Ricky suggests in his article that we should stop and think if software we already have duplicates the features of the shiny new software. Again, good advice, but sometimes you also want to support software that’s more open. For instance I was enamoured of Sketchbook Pro for about 18 months, in my slow move toward finding time for 2D painting/overpainting. But now I want to support the similar but open-source Krita 4.x. That Sketchbook Pro has now slipped back from being supposedly ‘free’ to having a paid version, and within a year of Autodesk’s ‘free’ announcement, seems to partly vindicate my choice.
Anyway, for what it’s worth, prompted by Ricky here’s my list of currently frequently-used software on Windows:
Poser 11.x Pro. REVIEW COPY (no expiry).
DAZ Studio 4.x (with Scene Optimizer for iRay). FREE.
Carrara 8.5. PAID.
PzDB (for Poser/DAZ content management and selection). GIFT FROM THE MAKER (for helping with v.1.3).
3DXChange (3D file converter). WON IN A CONTEST, with iClone 7.
Meshlab 2016 (3D file wrangler). FREE.
Vue xStream 2016 R4. REVIEW COPY (no expiry).
Flowscape 1.2. PAID.
PTGui 8 (panorama stitcher). PAID.
Krita 4.x (2D digital paint). FREE.
Dynamic Auto-Painter 6.x (aka DAP 6).
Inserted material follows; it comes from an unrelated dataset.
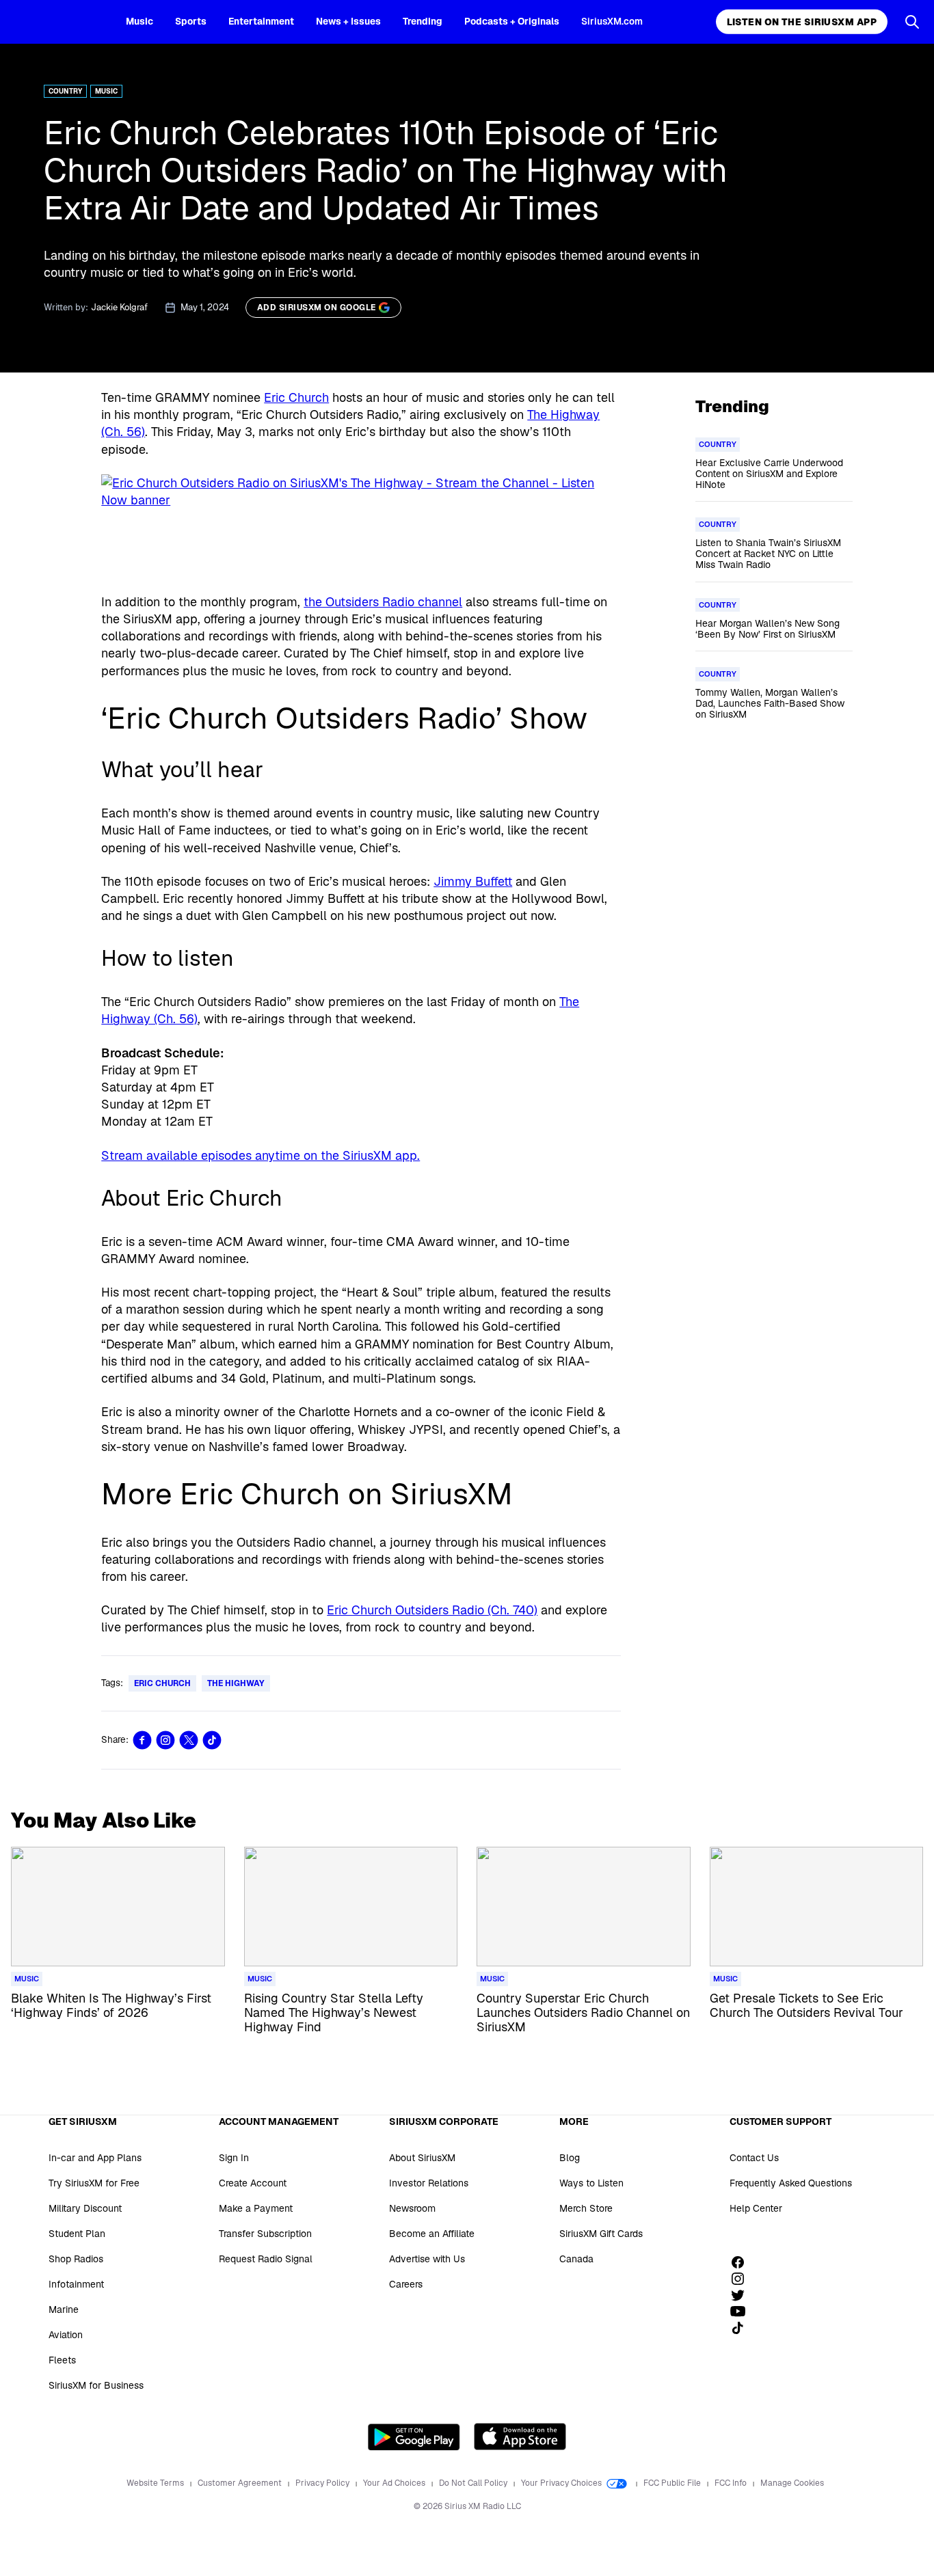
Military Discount (85, 2208)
PAID.
Photoshop, mostly CS6 – plus a half dozen plugins, mostly tried and tested old-school ones. PAID/FREE.
IrfanView for quick image previewing and basic processing in Windows. FREE.
FastStone Capture for screenshots. FREE.
+ Ugee 1910b ‘draw on the screen’ pen monitor + main 24″ monitor. PAID, but both cheap Amazon ‘warehouse deals’.
You’ll notice iClone is missing. Many long-standing readers will know I used to be a big fan and user of it, but then they changed the UI wholesale and more. I did win a copy of iClone 7 recently in a contest, installed it and was glad because I gained the latest 3DXChange utility, but… I just don’t tend to use iClone itself any-more, these days. I’m far more fond of their fine CrazyTalk Animator and its potential for rapid comics production, these days.
Back to Ricky’s article. Perhaps we need a big ‘decision tree’ flow-chart, to help in choosing the right software for the task?
Flaming Pear
I’ve added a sidebar link to Flaming Pear, maker of Photoshop plugins, on this blog.
Many science-fiction artists will remember using their LunarCell (moons and planets renderer) and Glitterato (star-field and nebula generator) plugins in Photoshop, and some may still do so. These plugins still work fine for making backdrops elements in landscapes, and I see that Flaming Pear have updated their Flood plugin to Flood 2 in 64-bit. The interface is still a bit old-school, especially the clunky preset loading/saving, but the scene-reflective water it makes is very good and highly adjustable. It could save days of render time on 3D reflective water for large landscapes. “Now with improved 3D realism”, in Flood 2 — which seems to have been released late 2017?
Regrettably, when the picture has objects in the water at different distances from the camera, one has to make about for or five Flood 2 renders at different horizon heights. Then one layers these in and blends them together with the aid of a mask. It takes a bit of work and finessing, compared to just dropping in water onto a picture with a straight horizon.